Stroke therapy for severely impaired patients may soon involve playing an '80s-style video game, thanks to an incredible new training device developed by scientists in Illinois.
A team of researchers from Northwestern University "game-ified" the therapy that stroke survivors usually undertake through a new device known as myoelectric computer interface (MyoCI) and found that almost all of the patients were able to experience movement again.
In fact, most of them regained arm function a month after completing the therapy, according to the study published in the journal Neurorehabilitation and Neural Repair.
Dr. Marc Slutzky, senior study author and neurologist at Northwestern Medicine, said the study is still in its very early stages, but they are hopeful that the device could be an inexpensive and effective new type of stroke therapy.
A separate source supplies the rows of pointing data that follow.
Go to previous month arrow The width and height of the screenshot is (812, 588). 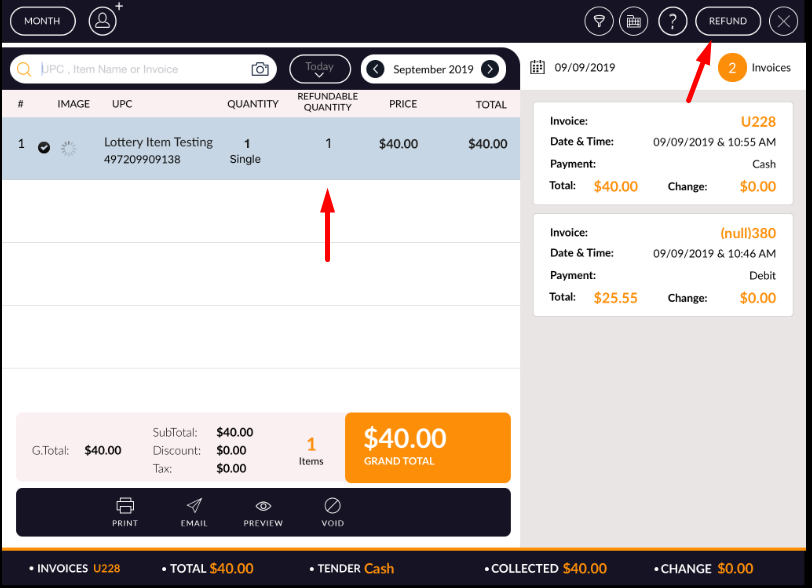375,69
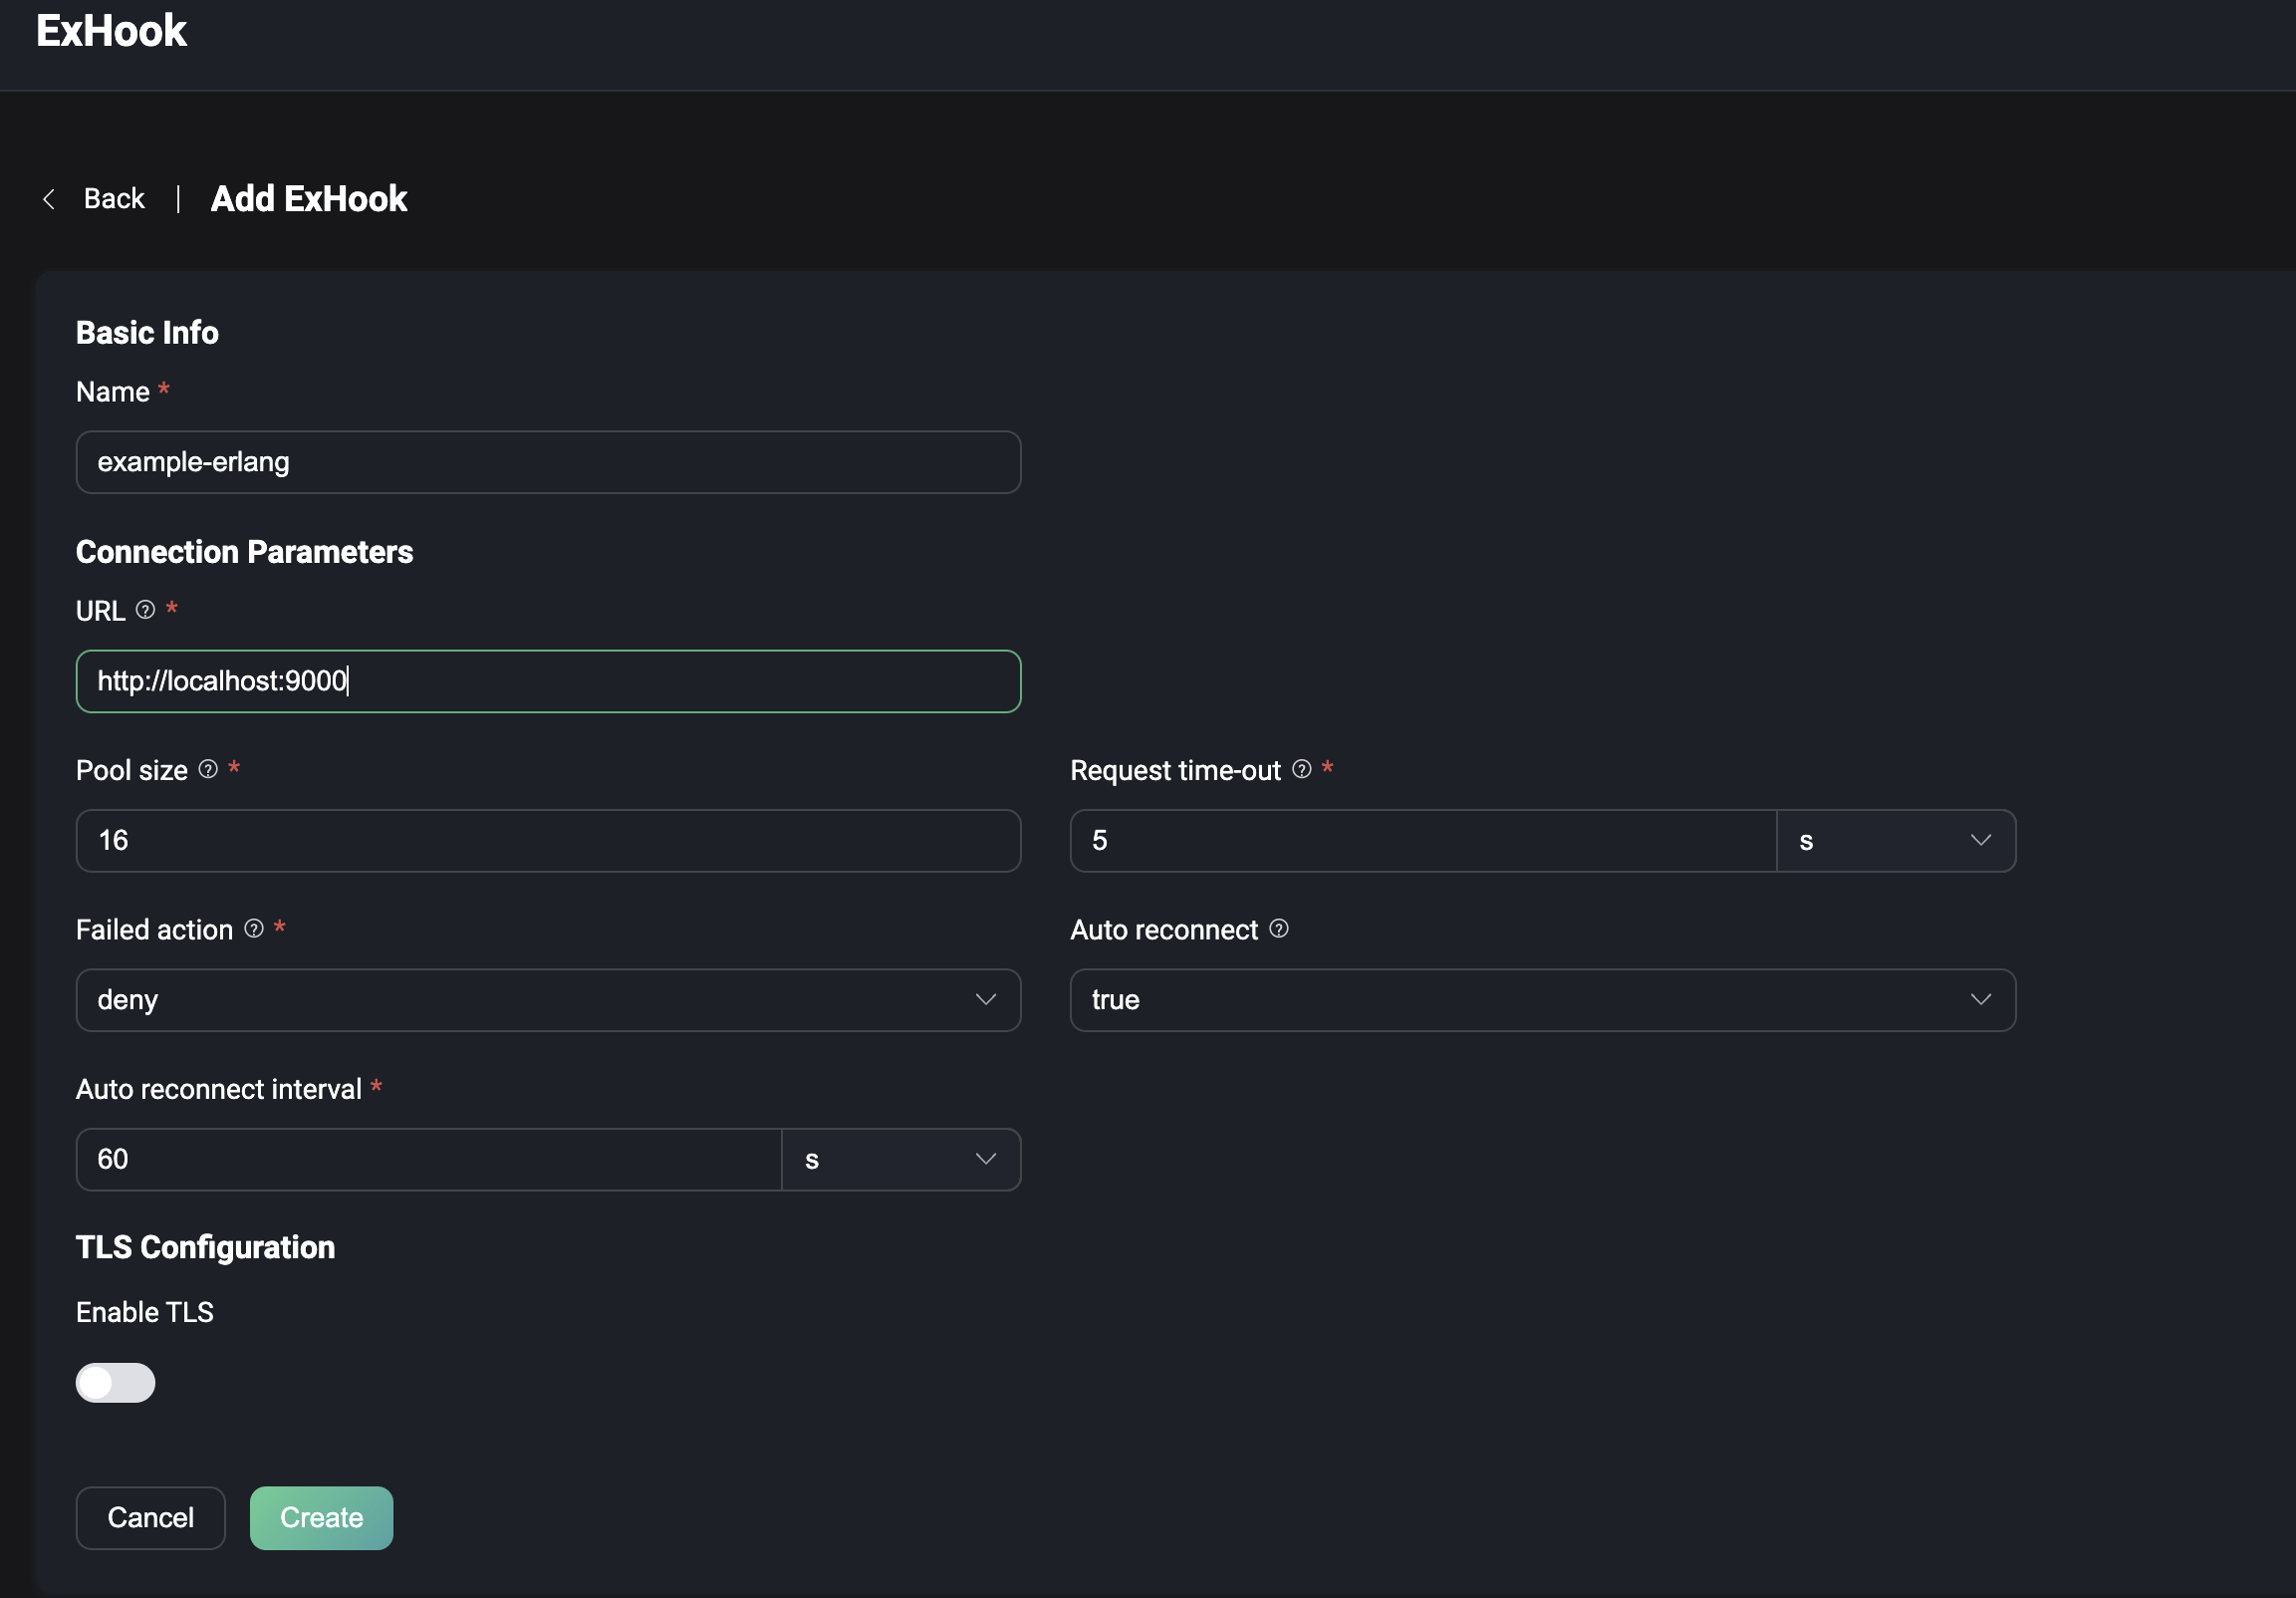Image resolution: width=2296 pixels, height=1598 pixels.
Task: Click the back arrow chevron icon
Action: 48,199
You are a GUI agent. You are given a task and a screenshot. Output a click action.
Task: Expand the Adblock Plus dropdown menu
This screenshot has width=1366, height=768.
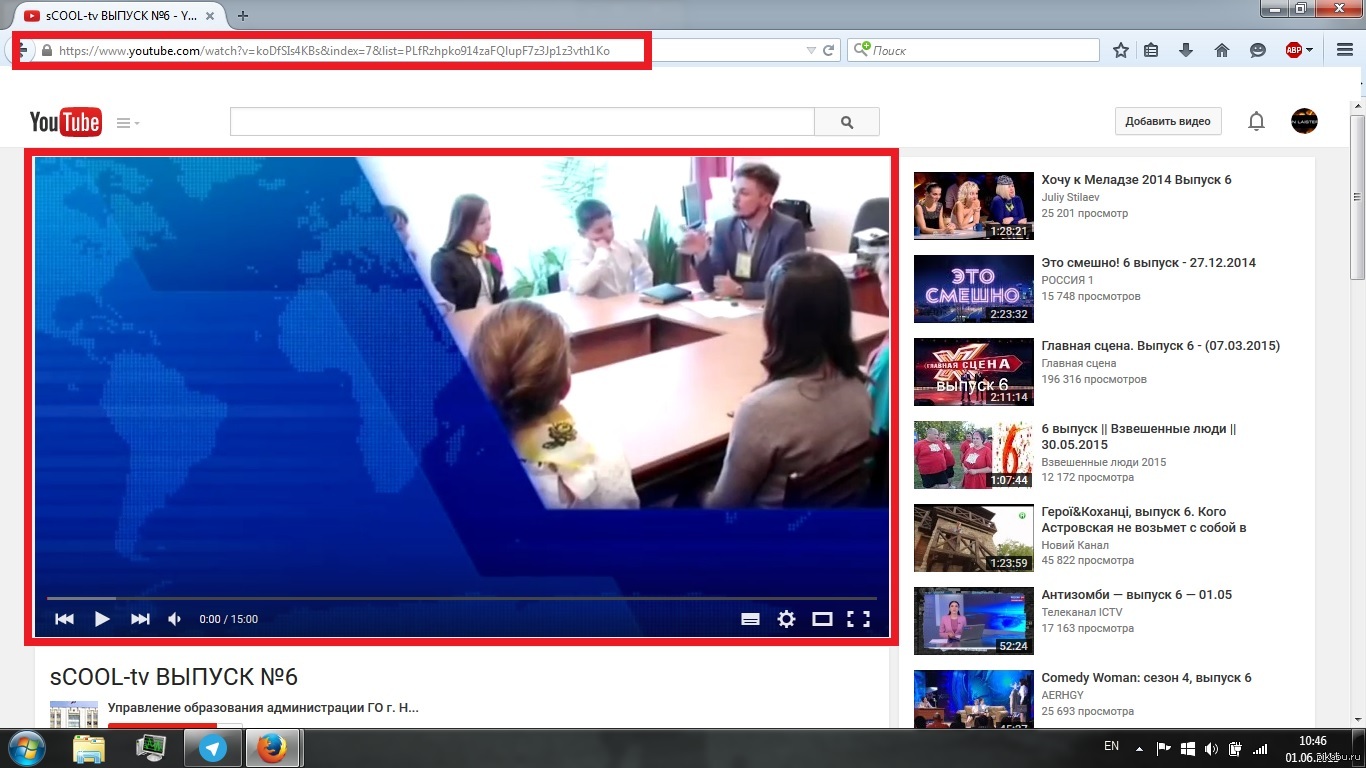click(x=1311, y=50)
How The Video Game Therapy Works To Help Stroke Survivors
In the study, researchers focused on 32 stroke survivors whose physical functioning were severely impaired, which meant they could only slightly move their arm and extend their elbow. Most of them had their stroke at least six months before the study began.
Stroke survivors are often left with a bent elbow because of abnormal coupling of muscles, which makes it more difficult for them to adjust to task-based therapies, such as training to relearn to get dressed, take a bath, or eat.
To determine which muscles were abnormally coupled, the study participants tried to reach out to multiple different objects while the researchers used electrodes attached to the patients' skin to record electrical activity in eight of their arm muscles.
One example of an abnormal coupling of muscles was when the anterior deltoid muscles and biceps were activated even though they normally shouldn't, researchers said.
Here's where the video game comes in: the patients used the activity in their electrical muscle to control the cursor.
The abnormally coupled muscles would move the cursor either vertically or horizontally, in proportion to the EMG amplitude. For instance, if the anterior muscles contracted in isolation, the cursor would move to the side. If the biceps moved, the cursor would move up.
The goal is to move the cursor only vertically or horizontally, not diagonally, to reach the targets in the game. To get a high score, patients needed to learn how to disengage abnormally coupled muscles.
In the end, researchers found that patients regained arm function after they were classified into groups: one group had 60 minutes of training with their arm restrained, the second group had 90 minutes of training with their arm restrained, and the third group had 90 minutes without their arm restrained.
What's more, the patients could extend the angle of their elbows by 11 degrees more compared to before, which Slutzky said was a pleasant surprise. He said patients that are far out from stroke typically do not see improvements, but the results of the study saw modest but significant improvements.
Hope For A New Type Of Stroke Therapy
In the United States, only about 30 percent of stroke patients receive therapy after the initial rehabilitation because the treatment costs too much, the injury is too severe that standard therapy is inefficient, or the patients themselves are too far away from a therapist.
The new study hopes that it could lay the groundwork for inexpensive wearable therapy that patients can perform at home.
"Long-term, I envision having flexible, fully wireless electrodes that an occupational therapist could quickly apply in their office, and patients could go home and train by themselves," said Slutzky.